WHAT TO PRODUCE. Every line from the beginning of the data through the line containing "[rss] (922, 2223)" should be reproduced exactly, and no further lines should be output.

Stored entries.
··········

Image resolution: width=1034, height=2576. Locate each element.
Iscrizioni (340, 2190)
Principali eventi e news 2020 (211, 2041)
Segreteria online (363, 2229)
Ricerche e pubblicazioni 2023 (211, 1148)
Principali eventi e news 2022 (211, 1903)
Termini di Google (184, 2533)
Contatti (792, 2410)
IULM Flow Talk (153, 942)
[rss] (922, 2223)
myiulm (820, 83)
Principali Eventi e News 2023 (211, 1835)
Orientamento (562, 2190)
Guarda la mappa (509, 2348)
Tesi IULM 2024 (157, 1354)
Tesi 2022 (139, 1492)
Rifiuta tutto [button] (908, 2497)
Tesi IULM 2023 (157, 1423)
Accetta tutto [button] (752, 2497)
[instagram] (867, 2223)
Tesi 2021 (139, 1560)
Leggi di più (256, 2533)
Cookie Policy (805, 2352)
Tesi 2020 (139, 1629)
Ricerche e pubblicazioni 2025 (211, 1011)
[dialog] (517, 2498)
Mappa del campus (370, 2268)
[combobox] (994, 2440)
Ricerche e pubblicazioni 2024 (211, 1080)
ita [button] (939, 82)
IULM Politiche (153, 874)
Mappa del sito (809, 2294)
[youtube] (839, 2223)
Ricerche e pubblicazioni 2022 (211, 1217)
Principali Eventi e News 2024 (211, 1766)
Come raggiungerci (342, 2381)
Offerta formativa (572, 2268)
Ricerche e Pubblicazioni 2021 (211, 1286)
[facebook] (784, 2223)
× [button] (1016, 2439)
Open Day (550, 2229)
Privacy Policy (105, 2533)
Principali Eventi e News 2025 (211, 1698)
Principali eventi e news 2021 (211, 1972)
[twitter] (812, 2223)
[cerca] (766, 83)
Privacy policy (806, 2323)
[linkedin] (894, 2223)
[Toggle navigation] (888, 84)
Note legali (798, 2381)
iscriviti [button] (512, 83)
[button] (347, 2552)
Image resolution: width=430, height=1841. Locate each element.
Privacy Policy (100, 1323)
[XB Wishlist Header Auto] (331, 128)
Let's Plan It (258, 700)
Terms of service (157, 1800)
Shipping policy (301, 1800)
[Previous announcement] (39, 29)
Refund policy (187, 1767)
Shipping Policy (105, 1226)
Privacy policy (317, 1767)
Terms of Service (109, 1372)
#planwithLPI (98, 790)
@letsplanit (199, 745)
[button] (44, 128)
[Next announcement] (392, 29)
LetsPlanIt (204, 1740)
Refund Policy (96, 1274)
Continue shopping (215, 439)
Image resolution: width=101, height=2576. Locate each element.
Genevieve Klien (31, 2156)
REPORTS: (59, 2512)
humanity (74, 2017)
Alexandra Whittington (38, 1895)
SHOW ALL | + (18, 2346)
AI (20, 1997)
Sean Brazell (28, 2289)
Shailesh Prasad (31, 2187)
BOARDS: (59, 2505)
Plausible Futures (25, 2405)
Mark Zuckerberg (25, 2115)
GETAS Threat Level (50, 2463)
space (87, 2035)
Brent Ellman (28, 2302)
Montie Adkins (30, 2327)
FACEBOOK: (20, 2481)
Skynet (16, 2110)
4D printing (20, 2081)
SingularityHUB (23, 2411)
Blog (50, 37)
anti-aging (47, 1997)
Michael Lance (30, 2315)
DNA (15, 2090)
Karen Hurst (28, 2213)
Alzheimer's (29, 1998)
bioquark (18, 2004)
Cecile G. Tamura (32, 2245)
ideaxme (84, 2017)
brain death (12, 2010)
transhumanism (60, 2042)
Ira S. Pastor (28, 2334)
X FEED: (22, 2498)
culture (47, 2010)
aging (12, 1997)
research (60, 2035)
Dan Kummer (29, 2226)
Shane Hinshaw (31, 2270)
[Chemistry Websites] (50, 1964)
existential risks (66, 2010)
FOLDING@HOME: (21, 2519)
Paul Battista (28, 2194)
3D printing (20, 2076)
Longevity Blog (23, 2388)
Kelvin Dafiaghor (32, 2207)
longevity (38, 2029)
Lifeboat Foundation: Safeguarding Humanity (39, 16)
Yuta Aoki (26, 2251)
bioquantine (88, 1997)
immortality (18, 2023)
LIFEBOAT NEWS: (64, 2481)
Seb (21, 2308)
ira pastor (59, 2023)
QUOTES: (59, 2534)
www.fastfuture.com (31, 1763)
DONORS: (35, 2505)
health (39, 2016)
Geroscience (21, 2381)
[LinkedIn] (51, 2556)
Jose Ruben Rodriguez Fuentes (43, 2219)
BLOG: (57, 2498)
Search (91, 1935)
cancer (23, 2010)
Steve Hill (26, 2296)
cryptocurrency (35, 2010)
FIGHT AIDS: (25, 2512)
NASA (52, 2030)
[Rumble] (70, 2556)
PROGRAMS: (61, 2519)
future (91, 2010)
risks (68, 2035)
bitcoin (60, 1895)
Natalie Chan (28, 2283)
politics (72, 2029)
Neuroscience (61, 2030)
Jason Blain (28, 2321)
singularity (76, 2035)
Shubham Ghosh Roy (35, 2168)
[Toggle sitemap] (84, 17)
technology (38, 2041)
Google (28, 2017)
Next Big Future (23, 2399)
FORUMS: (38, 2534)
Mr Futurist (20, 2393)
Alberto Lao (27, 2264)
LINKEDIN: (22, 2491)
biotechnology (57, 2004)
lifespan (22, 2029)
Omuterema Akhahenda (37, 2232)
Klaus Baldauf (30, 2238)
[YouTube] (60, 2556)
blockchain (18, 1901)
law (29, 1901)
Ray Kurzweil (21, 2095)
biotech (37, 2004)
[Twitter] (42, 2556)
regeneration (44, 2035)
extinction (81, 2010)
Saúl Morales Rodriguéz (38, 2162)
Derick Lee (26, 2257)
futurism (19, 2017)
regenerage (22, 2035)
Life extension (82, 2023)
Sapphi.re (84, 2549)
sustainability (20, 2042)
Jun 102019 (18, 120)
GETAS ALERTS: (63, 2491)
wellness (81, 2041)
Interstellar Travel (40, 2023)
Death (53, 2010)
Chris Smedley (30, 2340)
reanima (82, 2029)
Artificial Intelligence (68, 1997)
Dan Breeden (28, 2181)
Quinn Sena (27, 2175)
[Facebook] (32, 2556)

··········

OUTPUT OF THE EXERCISE.
Image resolution: width=1034, height=2576. Locate each element.
Iscrizioni (340, 2190)
Principali eventi e news 2020 (211, 2041)
Segreteria online (363, 2229)
Ricerche e pubblicazioni 2023 (211, 1148)
Principali eventi e news 2022 (211, 1903)
Termini di Google (184, 2533)
Contatti (792, 2410)
IULM Flow Talk (153, 942)
[rss] (922, 2223)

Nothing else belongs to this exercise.